A lot of women get britlle lashes whaen using waterproof mascara simply for the same reasonas geting split ends in your hair. The hairshaft weekens, dries out and splits or breaks. Use very gentle products only and try cream cleansers to remove your eyemakeup instead of foaming cleansers.


----------



## fickledpink (Oct 23, 2006)

I use Mavala Double Lash and it works really, really well.


----------



## neetsirk (Oct 23, 2006)

I had eyelash extensions for my birthday - the ones that are supposed to last a few weeks. I realized that when they fell out, they were taking my real lashes with them.

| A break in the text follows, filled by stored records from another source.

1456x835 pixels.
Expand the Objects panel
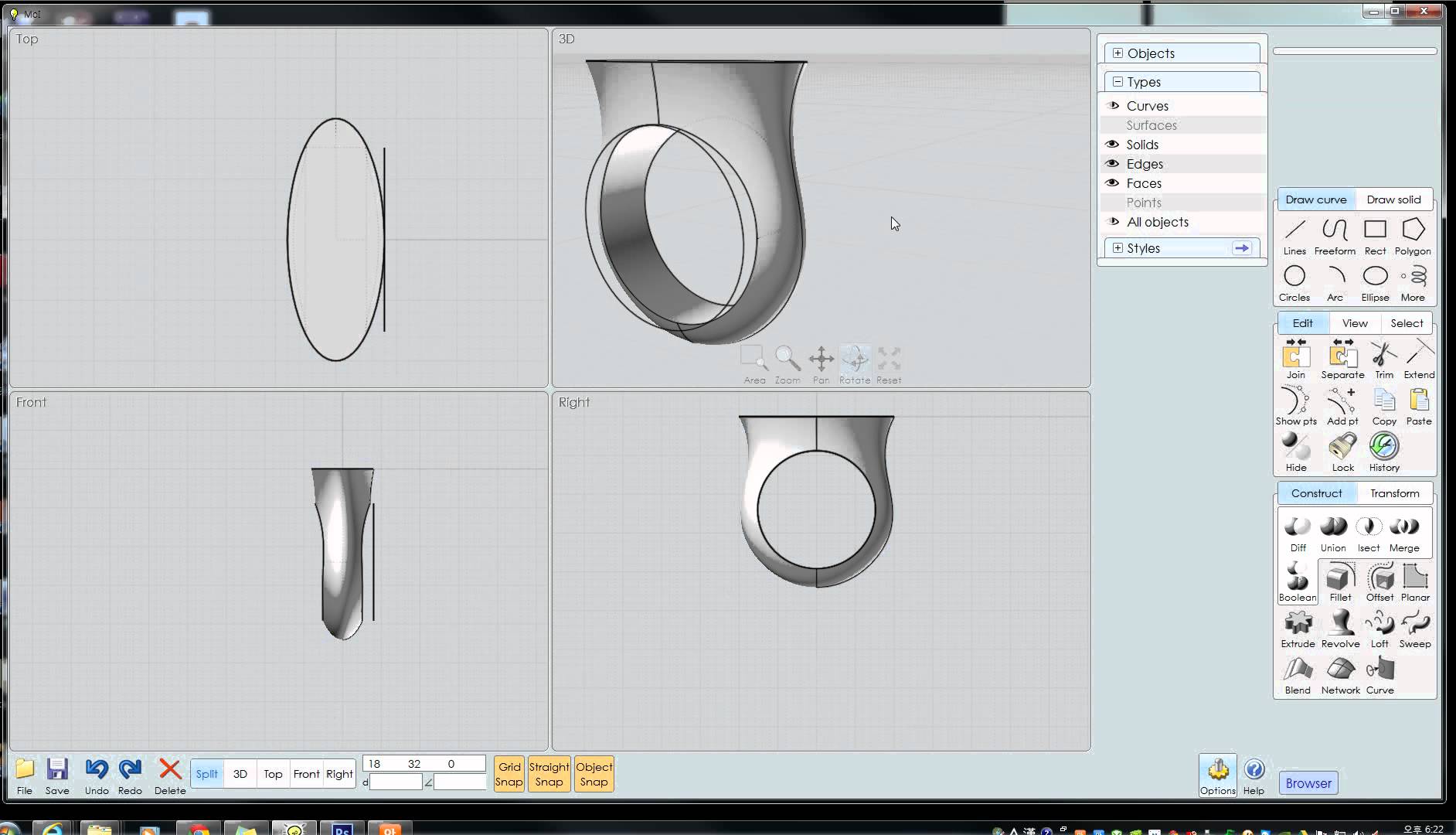pos(1118,53)
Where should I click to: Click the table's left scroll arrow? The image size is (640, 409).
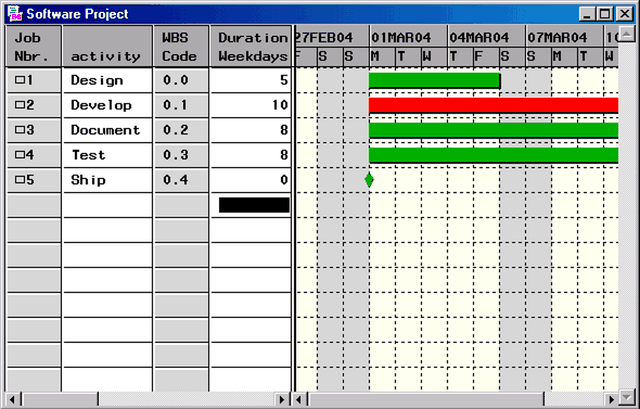tap(14, 400)
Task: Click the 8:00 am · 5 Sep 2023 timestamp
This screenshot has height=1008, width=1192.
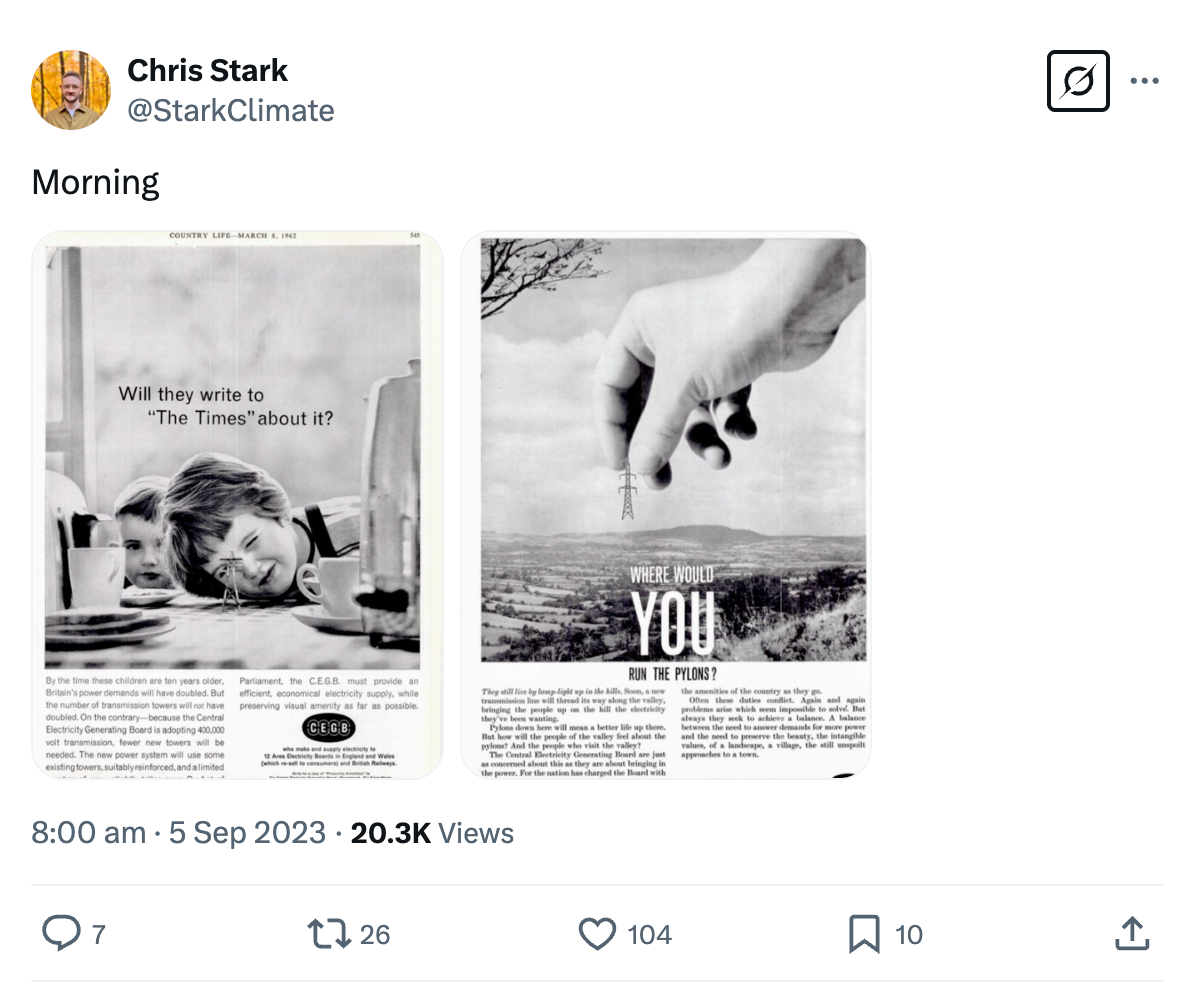Action: [178, 833]
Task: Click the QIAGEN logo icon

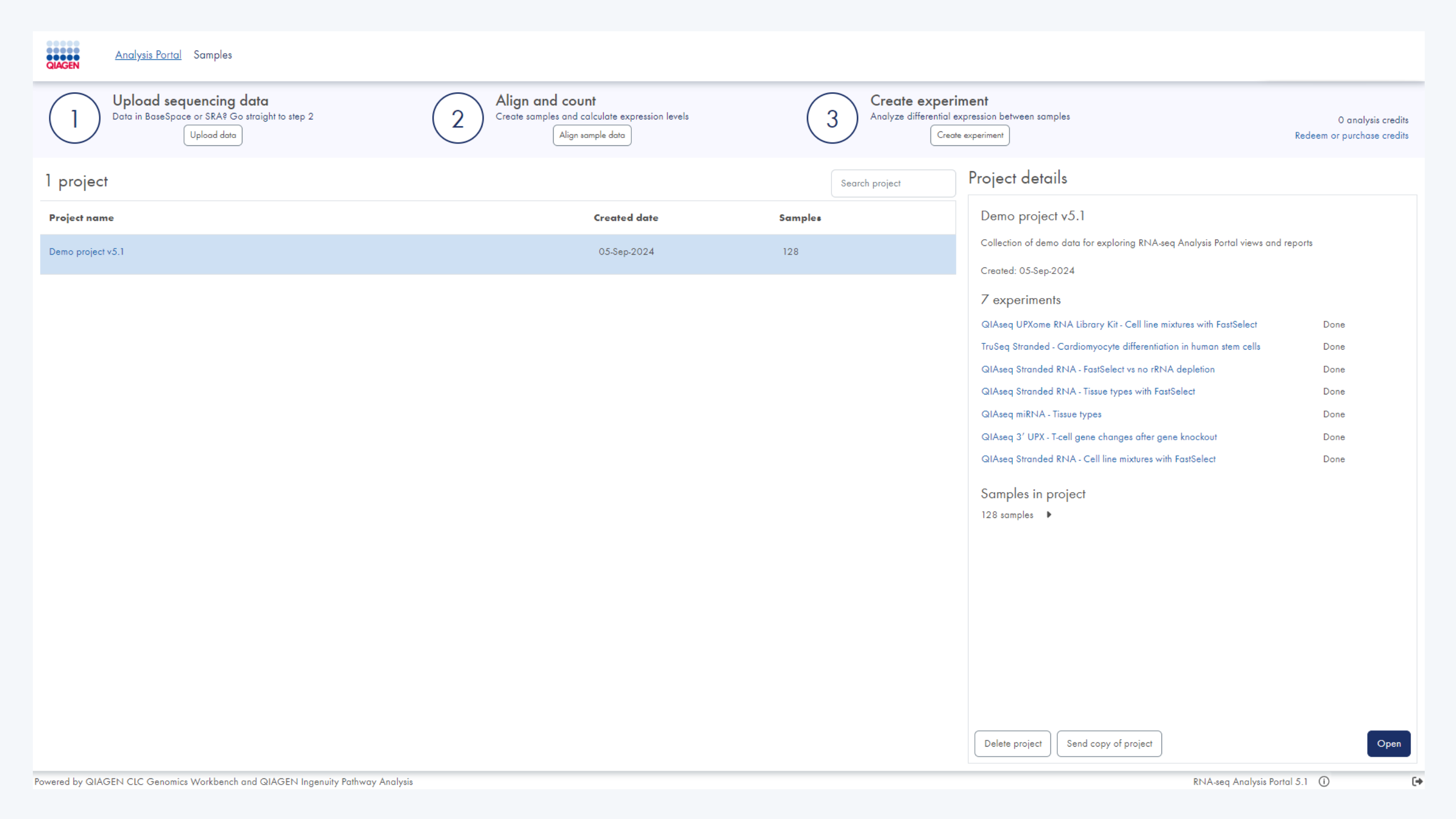Action: tap(63, 55)
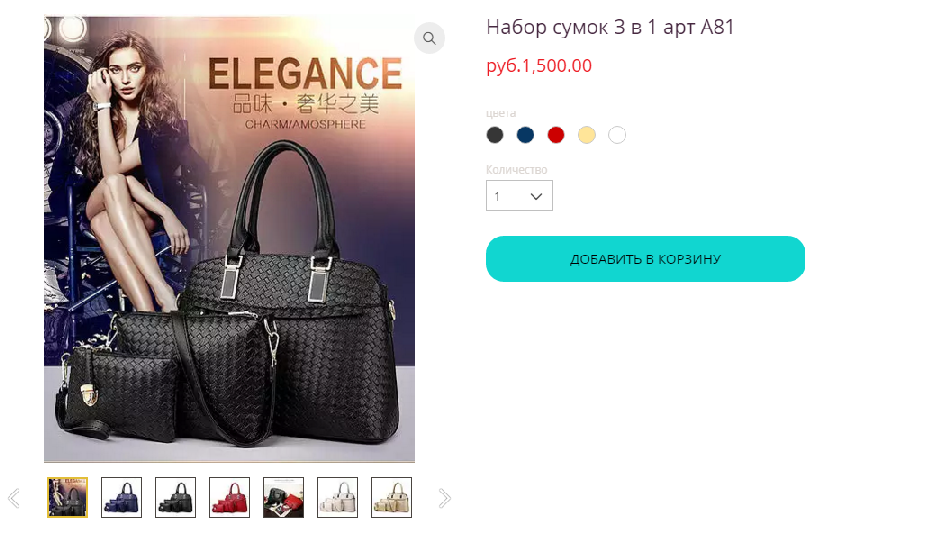Go to previous thumbnails with left arrow

(x=14, y=498)
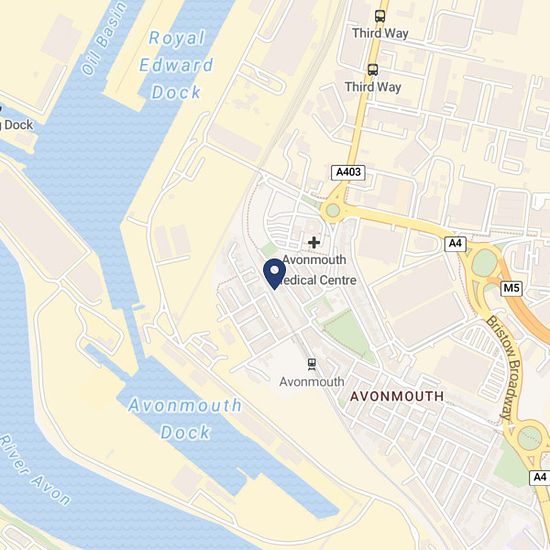The height and width of the screenshot is (550, 550).
Task: Click the A4 shield beside Bristow Broadway's lower end
Action: [x=539, y=477]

I started putting almond oil on them and it seems to be helping.


----------



## Leony (Oct 23, 2006)

Change your mascara and start using mascara base/primer from now on to protect your lashes.


----------



## xXxBeckyxXx (Oct 23, 2006)

Maybe the rubber band on your eyelash curler needs changing, when was the last time you changed it?


----------



## katrosier (Oct 23, 2006)

Originally Posted by *fickledpink* /img/forum/go_quote.gif I use Mavala Double Lash and it works really, really well. I tried that too after I burnt my eyelashes and eyebrows but it only worked on my eyebrows


----------



## Gary-Michael (Oct 29, 2006)

Waterproof mascara is EVIL and unless you are Esther Williams or on a water ballet team I would say -REBUKE IT! If only they still mad Tony and Tina Herbal Eye Mascara--it had the herbal components of rogaine in it----- hmmmmm- what about just putting false ones on?

*wink


----------